Today emerged the news that the US state department has imposed sanctions against officials who are suspected of involvement in the death of Hermitage lawyer Sergei Magnitsky. The sanctions, which were first proposed by Senator Benjamin Cardin in spring of last year, would see around sixty officials, including judges and interior ministry officials, refused visas to the US. Although it has been noted that the US hardly screamed the announcement from the rooftops, it is nonetheless gratifying to see a stand being taken on the case, especially given the apparent stakes involved (as the state department memo points out, Russia has ‘said that other areas of bilateral co-operation, including on transit to Afghanistan, could be jeopardised if this legislation passes’.) The international community has often been taxed with turning a blind eye to Russia’s human rights abuses; Angela Merkel’s recent amicable meeting with President Medvedev drew attention to this problem. EU Observer reports on Hermitage founder Bill Browder’s reaction and how Europe might follow Washington’s example:
Heidi Hautala, Finland’s minister for international development and until recently the European Parliament’s top MEP on human rights, told this website that EU capitals should follow Washington’s lead.
“It’s a very smart solution because it targets the real perpetrators and not the whole country,” she said. “The time has come for new [EU] targeted sanctions on the American model – it could also be a low-key solution, put in place by one of the Schengen countries.”
Under the rules of the EU’s passport-free Schengen zone – which covers 22 EU countries plus Iceland, Norway and Switzerland – if any one member state red-flags a name all 25 must refuse that person a visa.
EU governments regularly complain to Russia about lack of results in the Magnitsky investigation.

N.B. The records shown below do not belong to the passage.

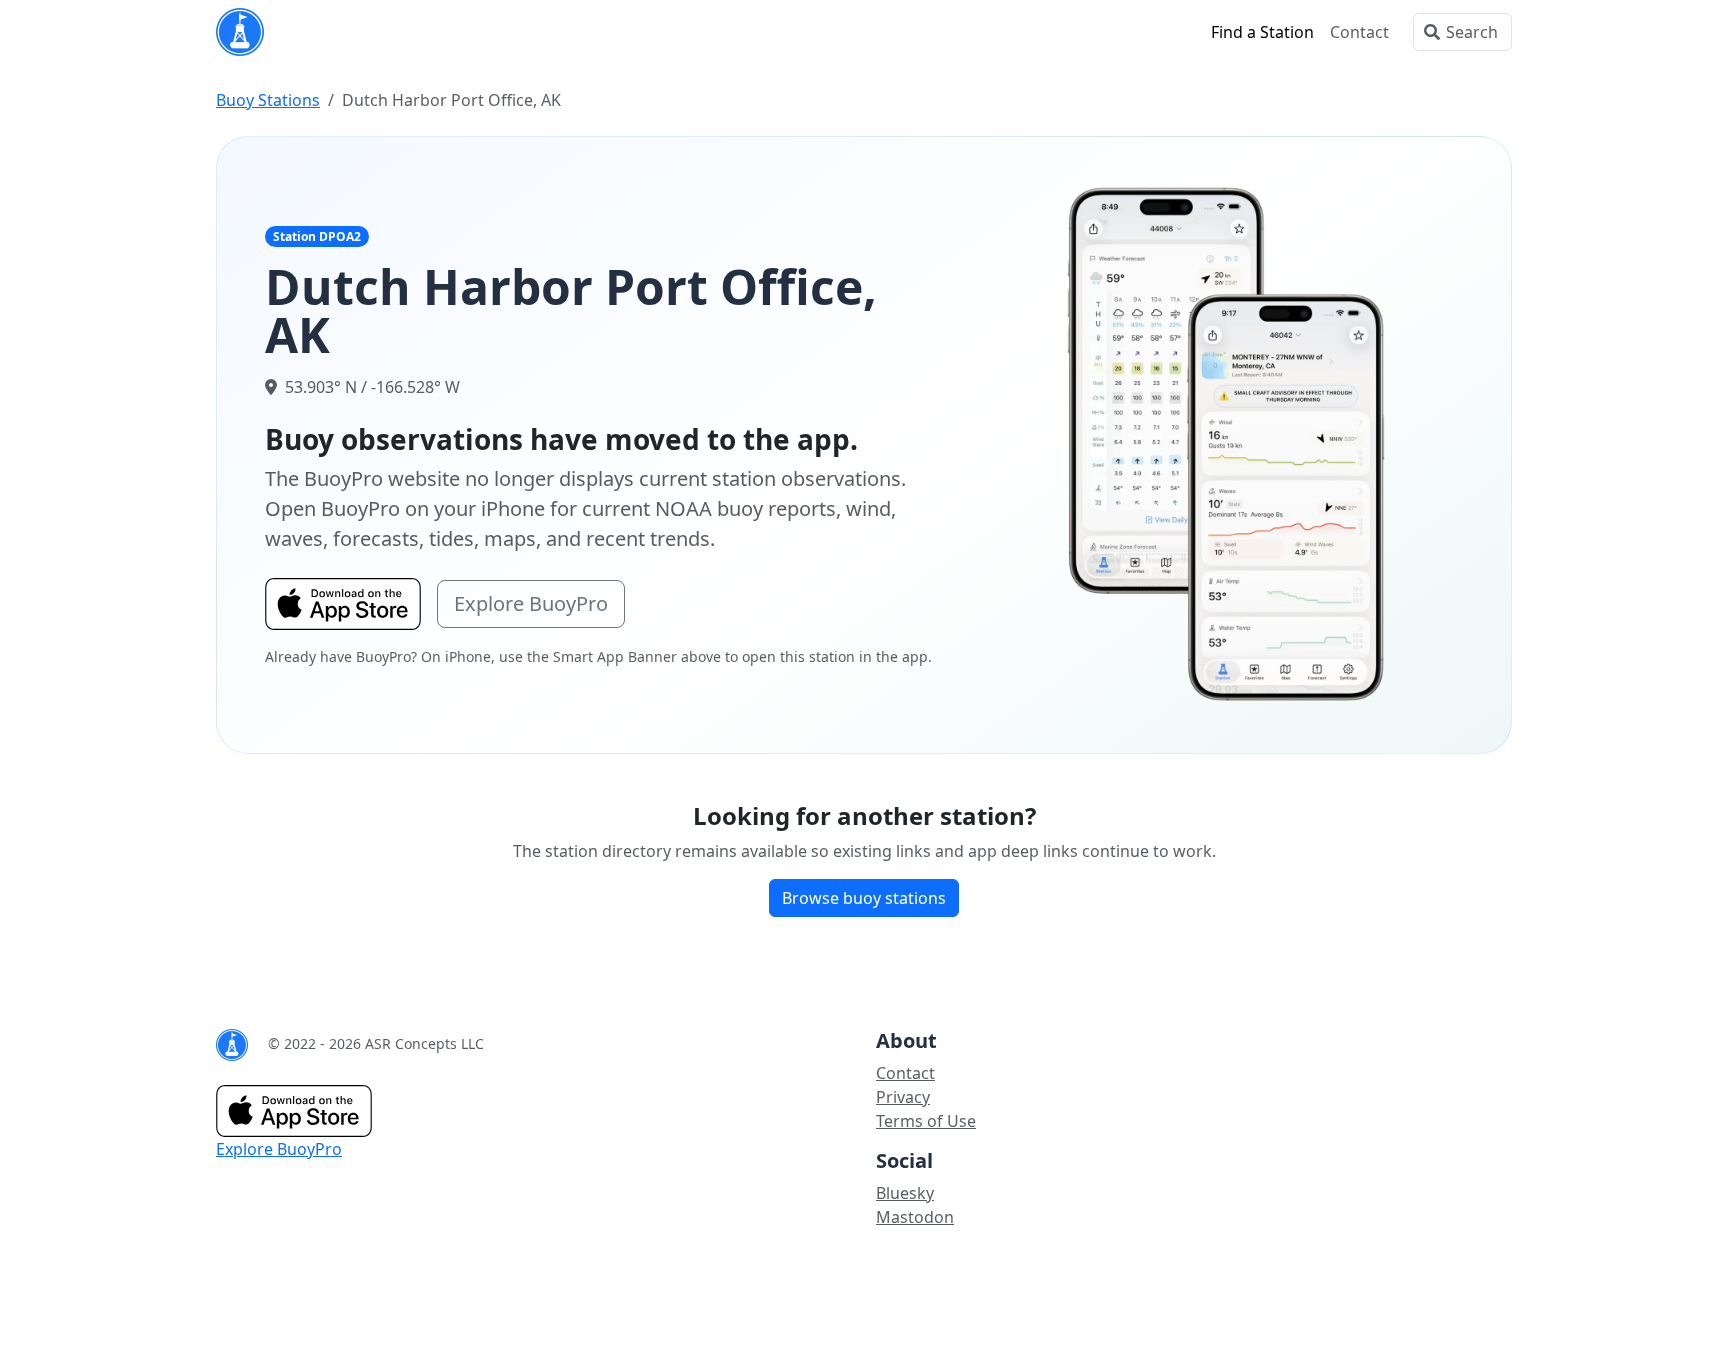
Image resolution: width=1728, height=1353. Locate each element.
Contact (1359, 32)
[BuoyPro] (240, 32)
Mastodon (915, 1217)
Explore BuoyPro (531, 603)
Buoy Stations (268, 100)
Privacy (903, 1097)
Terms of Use (926, 1121)
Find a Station (1262, 32)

But they are wary of taking action.
Dutch foreign minister Uri Rosenthal earlier this month refused to ban the group-of-60 despite a unanimous vote by all 150 MPs in the lower house urging him to do so.
Catherine Ashton’s European External Action Service (EEAS) ignored a similar request by the European Parliament last December.
The EEAS on Tuesday (26 July) did not respond to EU Observer’s query about the US development. But EU officials previously told this website it would be unrealistic to “consistently” ban foreign nationals involved in high-level corruption or murders.
For his part, Bill Browder, Magnitsky’s former employer, said: “It is a major precedent to create sanctions against human rights abusers from countries with [which you have] normal diplomatic relations. If this had been in place before, you wouldn’t have seen the Western-approved excesses that led to revolutions in places like Egypt and Tunisia.”
Magnitsky, a 37-year-old father-of-two, died in jail in 2009 when his abdominal membrane burst because he was denied medication for pancreatitis.